* [Activity]
Can you reproduce every one of the items below word for word, with nothing changed?

##############################

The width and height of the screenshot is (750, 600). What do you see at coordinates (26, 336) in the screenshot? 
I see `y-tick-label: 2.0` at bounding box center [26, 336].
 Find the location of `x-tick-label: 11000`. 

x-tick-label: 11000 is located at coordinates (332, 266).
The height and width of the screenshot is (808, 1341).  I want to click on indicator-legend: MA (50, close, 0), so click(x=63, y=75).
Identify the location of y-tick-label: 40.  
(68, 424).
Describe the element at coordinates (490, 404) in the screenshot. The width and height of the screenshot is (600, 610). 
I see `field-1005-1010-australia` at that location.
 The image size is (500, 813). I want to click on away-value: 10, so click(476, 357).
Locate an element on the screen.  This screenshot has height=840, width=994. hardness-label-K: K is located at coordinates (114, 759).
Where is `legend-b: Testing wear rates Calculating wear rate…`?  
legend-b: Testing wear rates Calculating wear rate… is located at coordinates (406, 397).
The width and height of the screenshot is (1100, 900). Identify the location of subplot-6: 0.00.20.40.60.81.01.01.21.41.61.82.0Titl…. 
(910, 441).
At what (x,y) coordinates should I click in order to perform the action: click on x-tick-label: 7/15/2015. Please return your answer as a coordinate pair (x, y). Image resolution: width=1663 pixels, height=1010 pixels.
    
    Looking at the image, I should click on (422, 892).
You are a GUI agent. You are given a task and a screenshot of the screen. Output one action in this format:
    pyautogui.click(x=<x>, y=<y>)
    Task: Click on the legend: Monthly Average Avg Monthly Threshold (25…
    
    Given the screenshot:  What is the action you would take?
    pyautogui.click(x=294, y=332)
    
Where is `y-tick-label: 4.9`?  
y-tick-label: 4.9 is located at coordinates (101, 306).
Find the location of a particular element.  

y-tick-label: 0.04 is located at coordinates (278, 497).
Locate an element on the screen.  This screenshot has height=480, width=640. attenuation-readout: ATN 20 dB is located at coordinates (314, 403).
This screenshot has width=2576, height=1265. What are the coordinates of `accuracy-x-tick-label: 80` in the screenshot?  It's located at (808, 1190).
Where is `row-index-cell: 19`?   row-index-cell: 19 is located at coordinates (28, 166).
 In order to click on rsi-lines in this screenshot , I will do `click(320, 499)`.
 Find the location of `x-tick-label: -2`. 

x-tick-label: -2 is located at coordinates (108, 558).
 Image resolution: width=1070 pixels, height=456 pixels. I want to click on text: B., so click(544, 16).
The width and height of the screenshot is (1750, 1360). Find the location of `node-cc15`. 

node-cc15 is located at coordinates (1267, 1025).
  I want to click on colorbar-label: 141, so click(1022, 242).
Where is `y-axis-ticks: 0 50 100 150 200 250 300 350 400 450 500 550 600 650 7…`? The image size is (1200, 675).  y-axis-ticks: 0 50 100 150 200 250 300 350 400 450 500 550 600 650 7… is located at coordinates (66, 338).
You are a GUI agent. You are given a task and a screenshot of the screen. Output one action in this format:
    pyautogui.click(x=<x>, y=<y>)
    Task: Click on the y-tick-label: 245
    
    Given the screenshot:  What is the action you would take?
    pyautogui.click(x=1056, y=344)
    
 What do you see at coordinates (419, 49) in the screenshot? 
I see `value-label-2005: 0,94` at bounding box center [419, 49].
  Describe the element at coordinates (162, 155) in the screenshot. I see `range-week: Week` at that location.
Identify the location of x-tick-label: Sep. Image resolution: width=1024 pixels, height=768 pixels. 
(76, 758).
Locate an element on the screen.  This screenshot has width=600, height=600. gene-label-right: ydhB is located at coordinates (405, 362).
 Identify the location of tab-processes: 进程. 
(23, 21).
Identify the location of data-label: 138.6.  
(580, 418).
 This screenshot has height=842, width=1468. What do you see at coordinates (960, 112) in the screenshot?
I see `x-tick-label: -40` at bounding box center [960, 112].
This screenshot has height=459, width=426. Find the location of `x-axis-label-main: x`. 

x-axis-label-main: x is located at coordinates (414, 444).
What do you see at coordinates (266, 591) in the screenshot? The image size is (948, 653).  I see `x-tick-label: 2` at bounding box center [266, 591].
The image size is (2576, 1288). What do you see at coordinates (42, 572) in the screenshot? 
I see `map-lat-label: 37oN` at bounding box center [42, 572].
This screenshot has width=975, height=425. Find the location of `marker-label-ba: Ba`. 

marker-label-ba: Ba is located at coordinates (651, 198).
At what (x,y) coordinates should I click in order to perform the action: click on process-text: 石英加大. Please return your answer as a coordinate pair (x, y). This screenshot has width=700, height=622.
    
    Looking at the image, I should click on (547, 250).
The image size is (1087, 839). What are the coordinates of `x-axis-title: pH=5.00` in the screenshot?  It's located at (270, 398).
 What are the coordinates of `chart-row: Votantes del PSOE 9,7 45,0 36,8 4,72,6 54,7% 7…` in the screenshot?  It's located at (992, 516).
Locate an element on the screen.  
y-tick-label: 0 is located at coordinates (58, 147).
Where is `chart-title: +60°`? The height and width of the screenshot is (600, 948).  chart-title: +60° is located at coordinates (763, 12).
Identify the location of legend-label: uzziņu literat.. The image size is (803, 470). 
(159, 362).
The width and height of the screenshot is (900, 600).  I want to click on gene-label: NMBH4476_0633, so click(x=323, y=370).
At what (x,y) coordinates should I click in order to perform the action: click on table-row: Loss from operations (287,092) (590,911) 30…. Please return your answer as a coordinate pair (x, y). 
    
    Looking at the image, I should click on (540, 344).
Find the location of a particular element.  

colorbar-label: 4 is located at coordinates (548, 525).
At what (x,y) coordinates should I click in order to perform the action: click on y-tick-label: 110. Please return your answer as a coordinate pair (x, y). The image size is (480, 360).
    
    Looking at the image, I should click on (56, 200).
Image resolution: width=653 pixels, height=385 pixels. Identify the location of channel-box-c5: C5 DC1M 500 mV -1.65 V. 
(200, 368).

##############################

* [Result of the task]
The width and height of the screenshot is (750, 600). What do you see at coordinates (26, 336) in the screenshot? 
I see `y-tick-label: 2.0` at bounding box center [26, 336].
 Find the location of `x-tick-label: 11000`. 

x-tick-label: 11000 is located at coordinates (332, 266).
The height and width of the screenshot is (808, 1341).  I want to click on indicator-legend: MA (50, close, 0), so click(x=63, y=75).
Identify the location of y-tick-label: 40.  
(68, 424).
Describe the element at coordinates (490, 404) in the screenshot. The width and height of the screenshot is (600, 610). 
I see `field-1005-1010-australia` at that location.
 The image size is (500, 813). I want to click on away-value: 10, so click(476, 357).
Locate an element on the screen.  This screenshot has height=840, width=994. hardness-label-K: K is located at coordinates (114, 759).
Where is `legend-b: Testing wear rates Calculating wear rate…`?  
legend-b: Testing wear rates Calculating wear rate… is located at coordinates (406, 397).
The width and height of the screenshot is (1100, 900). Identify the location of subplot-6: 0.00.20.40.60.81.01.01.21.41.61.82.0Titl…. 
(910, 441).
At what (x,y) coordinates should I click in order to perform the action: click on x-tick-label: 7/15/2015. Please return your answer as a coordinate pair (x, y). Image resolution: width=1663 pixels, height=1010 pixels.
    
    Looking at the image, I should click on (422, 892).
You are a GUI agent. You are given a task and a screenshot of the screen. Output one action in this format:
    pyautogui.click(x=<x>, y=<y>)
    Task: Click on the legend: Monthly Average Avg Monthly Threshold (25…
    
    Given the screenshot:  What is the action you would take?
    pyautogui.click(x=294, y=332)
    
Where is `y-tick-label: 4.9`?  
y-tick-label: 4.9 is located at coordinates (101, 306).
Find the location of a particular element.  

y-tick-label: 0.04 is located at coordinates (278, 497).
Locate an element on the screen.  This screenshot has height=480, width=640. attenuation-readout: ATN 20 dB is located at coordinates (314, 403).
This screenshot has width=2576, height=1265. What are the coordinates of `accuracy-x-tick-label: 80` in the screenshot?  It's located at (808, 1190).
Where is `row-index-cell: 19`?   row-index-cell: 19 is located at coordinates (28, 166).
 In order to click on rsi-lines in this screenshot , I will do `click(320, 499)`.
 Find the location of `x-tick-label: -2`. 

x-tick-label: -2 is located at coordinates (108, 558).
 Image resolution: width=1070 pixels, height=456 pixels. I want to click on text: B., so click(544, 16).
The width and height of the screenshot is (1750, 1360). Find the location of `node-cc15`. 

node-cc15 is located at coordinates (1267, 1025).
  I want to click on colorbar-label: 141, so click(1022, 242).
Where is `y-axis-ticks: 0 50 100 150 200 250 300 350 400 450 500 550 600 650 7…`? The image size is (1200, 675).  y-axis-ticks: 0 50 100 150 200 250 300 350 400 450 500 550 600 650 7… is located at coordinates (66, 338).
You are a GUI agent. You are given a task and a screenshot of the screen. Output one action in this format:
    pyautogui.click(x=<x>, y=<y>)
    Task: Click on the y-tick-label: 245
    
    Given the screenshot:  What is the action you would take?
    pyautogui.click(x=1056, y=344)
    
 What do you see at coordinates (419, 49) in the screenshot? 
I see `value-label-2005: 0,94` at bounding box center [419, 49].
  Describe the element at coordinates (162, 155) in the screenshot. I see `range-week: Week` at that location.
Identify the location of x-tick-label: Sep. Image resolution: width=1024 pixels, height=768 pixels. 
(76, 758).
Locate an element on the screen.  This screenshot has width=600, height=600. gene-label-right: ydhB is located at coordinates (405, 362).
 Identify the location of tab-processes: 进程. 
(23, 21).
Identify the location of data-label: 138.6.  
(580, 418).
 This screenshot has height=842, width=1468. What do you see at coordinates (960, 112) in the screenshot?
I see `x-tick-label: -40` at bounding box center [960, 112].
This screenshot has height=459, width=426. Find the location of `x-axis-label-main: x`. 

x-axis-label-main: x is located at coordinates (414, 444).
What do you see at coordinates (266, 591) in the screenshot? The image size is (948, 653).  I see `x-tick-label: 2` at bounding box center [266, 591].
The image size is (2576, 1288). What do you see at coordinates (42, 572) in the screenshot? 
I see `map-lat-label: 37oN` at bounding box center [42, 572].
This screenshot has width=975, height=425. Find the location of `marker-label-ba: Ba`. 

marker-label-ba: Ba is located at coordinates (651, 198).
At what (x,y) coordinates should I click in order to perform the action: click on process-text: 石英加大. Please return your answer as a coordinate pair (x, y). This screenshot has width=700, height=622.
    
    Looking at the image, I should click on (547, 250).
The image size is (1087, 839). What are the coordinates of `x-axis-title: pH=5.00` in the screenshot?  It's located at (270, 398).
 What are the coordinates of `chart-row: Votantes del PSOE 9,7 45,0 36,8 4,72,6 54,7% 7…` in the screenshot?  It's located at (992, 516).
Locate an element on the screen.  
y-tick-label: 0 is located at coordinates (58, 147).
Where is `chart-title: +60°`? The height and width of the screenshot is (600, 948).  chart-title: +60° is located at coordinates (763, 12).
Identify the location of legend-label: uzziņu literat.. The image size is (803, 470). 
(159, 362).
The width and height of the screenshot is (900, 600).  I want to click on gene-label: NMBH4476_0633, so click(x=323, y=370).
At what (x,y) coordinates should I click in order to perform the action: click on table-row: Loss from operations (287,092) (590,911) 30…. Please return your answer as a coordinate pair (x, y). 
    
    Looking at the image, I should click on (540, 344).
Find the location of a particular element.  

colorbar-label: 4 is located at coordinates (548, 525).
At what (x,y) coordinates should I click in order to perform the action: click on y-tick-label: 110. Please return your answer as a coordinate pair (x, y). The image size is (480, 360).
    
    Looking at the image, I should click on (56, 200).
Image resolution: width=653 pixels, height=385 pixels. Identify the location of channel-box-c5: C5 DC1M 500 mV -1.65 V. 
(200, 368).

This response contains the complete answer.